Update Applicable to:
All employers with teleworking employees and employees who are nursing.
What happened?
On February 9, 2023, the United States Department of Labor’s Wage and Hour Division (WHD) recently issued Field Assistance Bulletin (FAB) No. 2023-1 to address breaks for employees who telework under the Fair Labor Standards Act (“FLSA”), and application of the Family and Medical Leave Act (“FMLA”) to teleworking employees.
What are the details?
The FLSA requires covered employers to pay nonexempt employees for all hours worked, including work performed at home or outside the employer’s premises or job site. 29 C.F.R. § 785.11-.12. Regarding breaks taken during the workday, the FLSA’s general principle that short breaks of twenty minutes or less are generally counted as compensable hours worked. 29 C.F.R. § 785.18. The WHD’s latest guidance explains that this principle applies regardless of an employee’s location.

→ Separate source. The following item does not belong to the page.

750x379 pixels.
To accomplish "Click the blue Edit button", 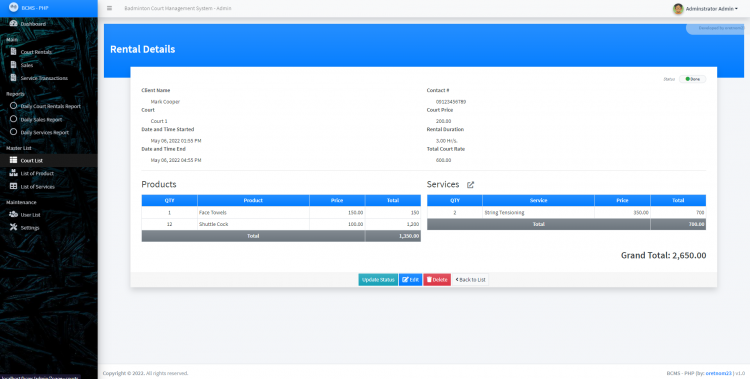I will coord(410,279).
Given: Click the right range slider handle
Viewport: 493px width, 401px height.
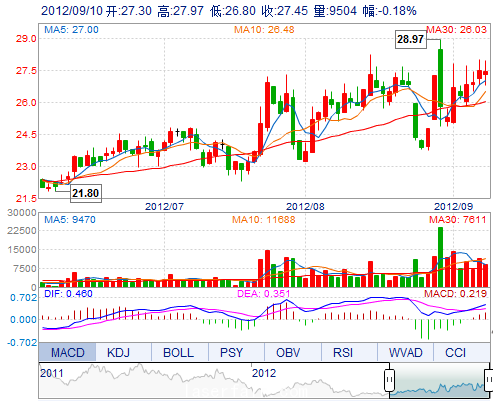Looking at the screenshot, I should coord(489,380).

Similarly, the FLSA’s protections for breastfeeding employees apply to covered employees who telework. Under the FLSA, employers must provide covered employees “reasonable break time” to express breast milk for one year after the birth of the employee’s child. 29 U.S.C. § 218d(a). Employers are not required to compensate nursing employees for breaks taken to express milk under the FLSA unless the employer provides compensated breaks to all employees as a matter of course (although compensation may be required under applicable state law). But if an employee is not completely relieved from duty during these breaks, the time must be compensated as work time, just like any other breaks where the employee is not completely relieved of duty. 29 U.S.C. § 218d(b). For example, a remote employee who attends a video meeting or conference call while pumping – even if off camera – is generally not relieved from duty and must be paid for that time.
For FMLA eligibility purposes, an employee must be employed at a worksite where the employer employs 50 or more employees within 75 miles of that worksite. Under the FMLA, an employee’s residence is not a worksite. 29 C.F.R. § 825.111(a)(2). The WHD’s FAB No. 2023-1 explains that when employees work from home or other remote locations, their worksite for FMLA eligibility purposes is the office to which they report or from which their assignments are made.
WHD also recently issued opinion letter FMLA 2023-1-A, which explains that an eligible employee may use available FMLA leave to limit their workday when they have a serious health condition requiring a reduced work schedule indefinitely.
For more information, please see the links below:
Field Assistance Bulletin (FAB) No. 2023-1
What do employers need to do?
Employers should review the links and their leave policies, lactation accommodations policies, and wage policies to ensure they comply with local or state law.